WRITTEN TASK:
Pick up the blog post about a special needs midlife crisis right after its last sentence and keep it going.

SOURCE EXTRACT:
——

Thursday, December 13, 2007

Female Midlife Crisis, Special Needs Style

I just woke up from my women’s midlife crisis dream. In this dream, my youngest, perfect child has just started college, I am approaching 50 trim and fit, and I am pondering my next step, trying to decide if I should start a consulting firm, go back for that PhD I’d always wanted, or work overseas. But that was my MORE magazine [“celebrating women 40+”] dream. Then I woke up to hearing “I want two waffles with syrup” uttered twenty times in five minutes by Sayer, my 8-year old son with autism. I thought about how to best convince my 14-year old son, Jacob, that even though an assignment is due Friday he should start on it before Thursday night after watching “The Office.”

——

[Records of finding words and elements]
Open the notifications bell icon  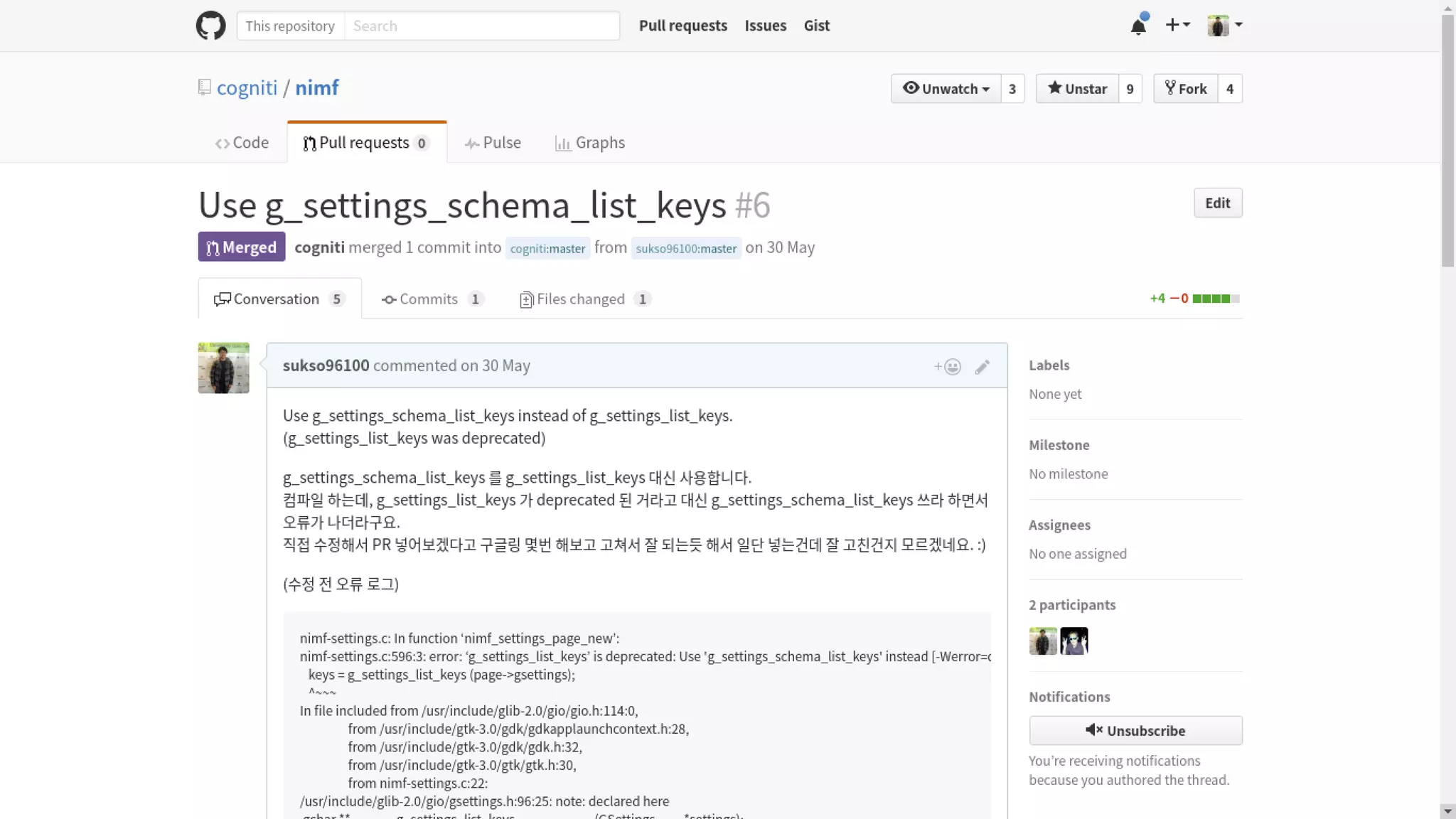(x=1138, y=26)
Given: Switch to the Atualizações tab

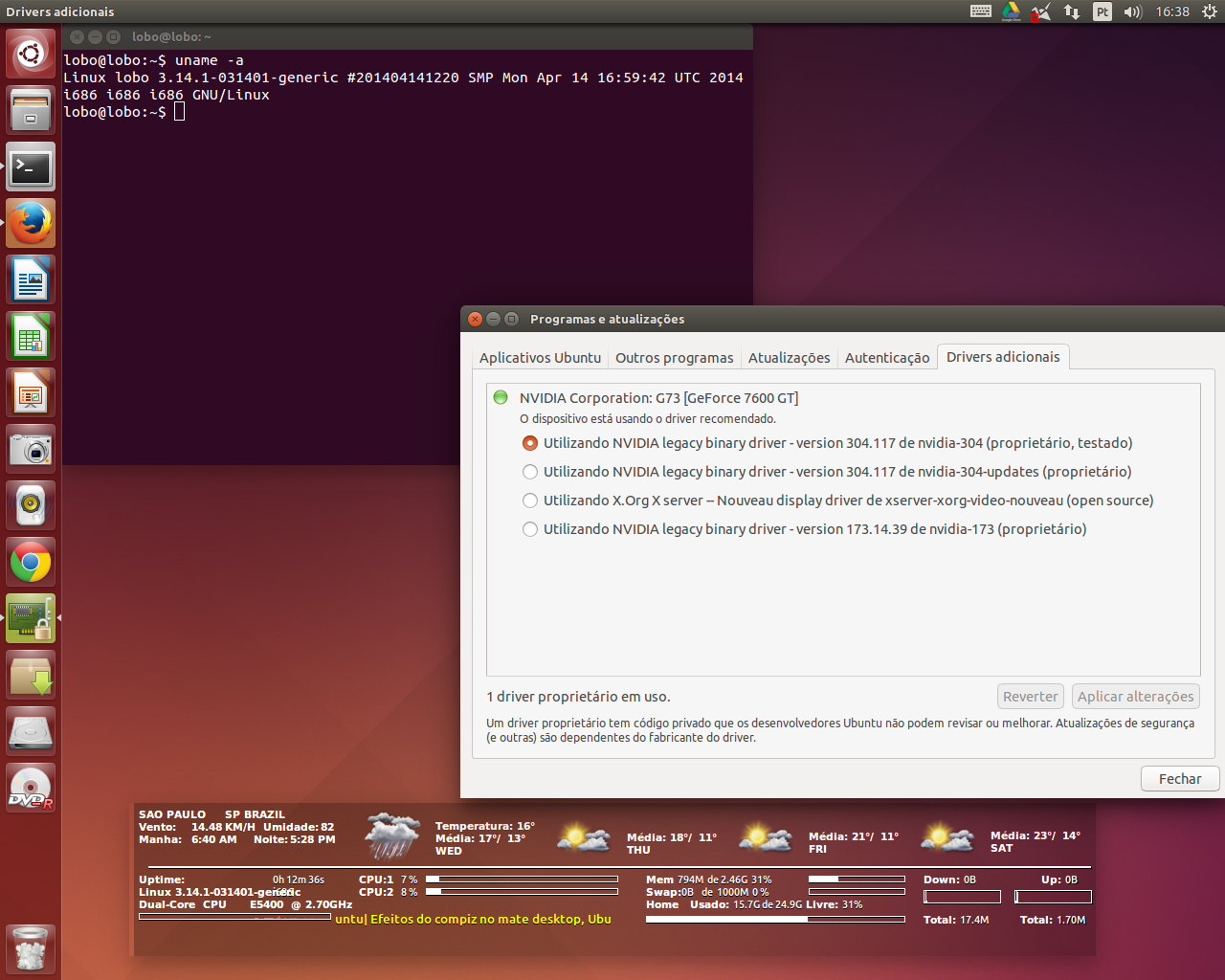Looking at the screenshot, I should pos(789,357).
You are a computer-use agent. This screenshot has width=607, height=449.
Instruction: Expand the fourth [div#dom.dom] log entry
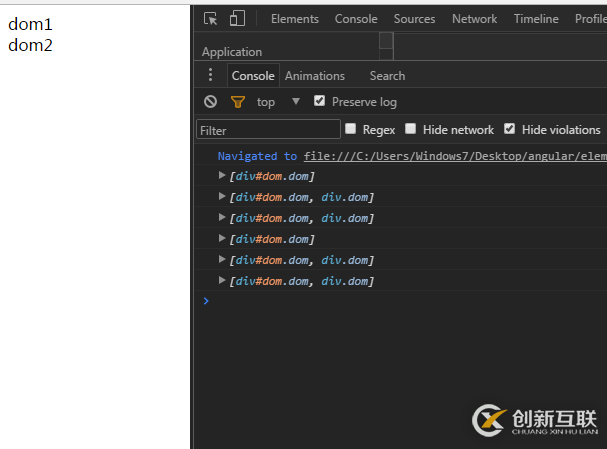223,239
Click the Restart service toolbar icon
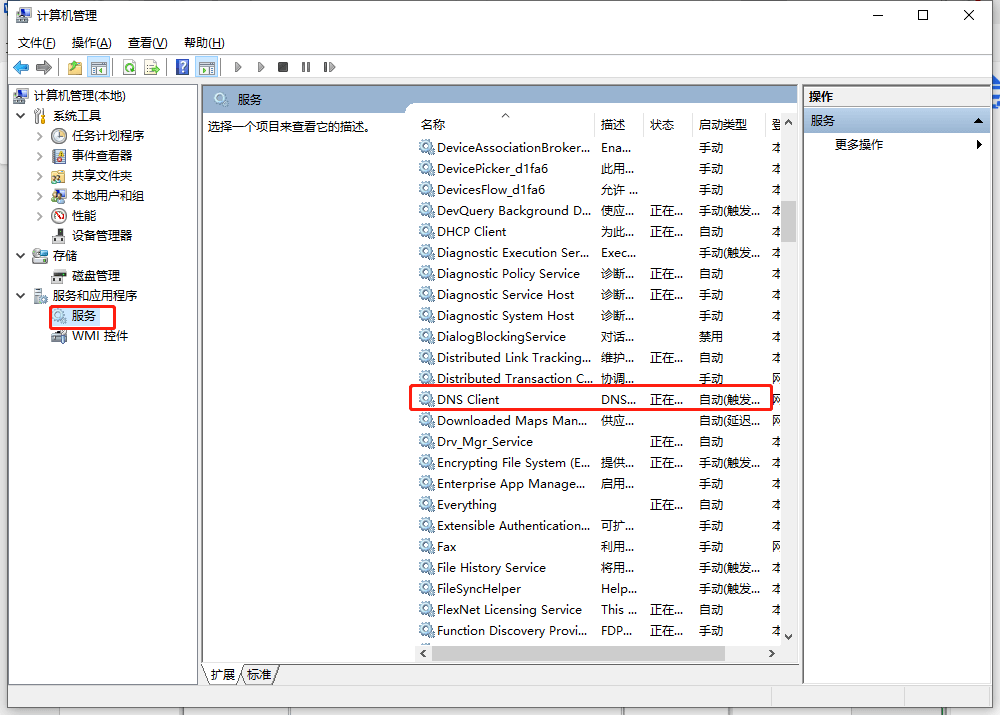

——

RESULT:
I left my midlife crisis dream behind, like the memories of lounging on a tropical beach, and arose to my real midlife crisis. In this scenario, I am approaching 50 with a persistent bulge and the stirrings of night sweats, mood swings and the urgent need for time for JUST ME. Rather than facing an empty nest, I am facing decades of special needs mothering, along with the challenge of shepherding my “typical” high schooler through a demanding magnet program and into college. My husband and I are trying gallantly to keep up with this life, let alone envisioning a fresh, new future.

Midlife as we know it

Unlike women in midlife I see portrayed in the media, none of my “special needs mom” friends who are in their forties or beyond are well-off divorcees sky diving with their second loves or lapsed executives starting charity programs or start-up firms. Instead, we include a single parent struggling to get a community college to accommodate her son with learning disabilities while also caring for her mother with Alzheimer’s, a mother and grandmother negotiating with government agencies to create supported housing and employment for her 21 year-old son with autism, and a mother of a son with Down’s Syndrome who manages a soccer team for children with disabilities.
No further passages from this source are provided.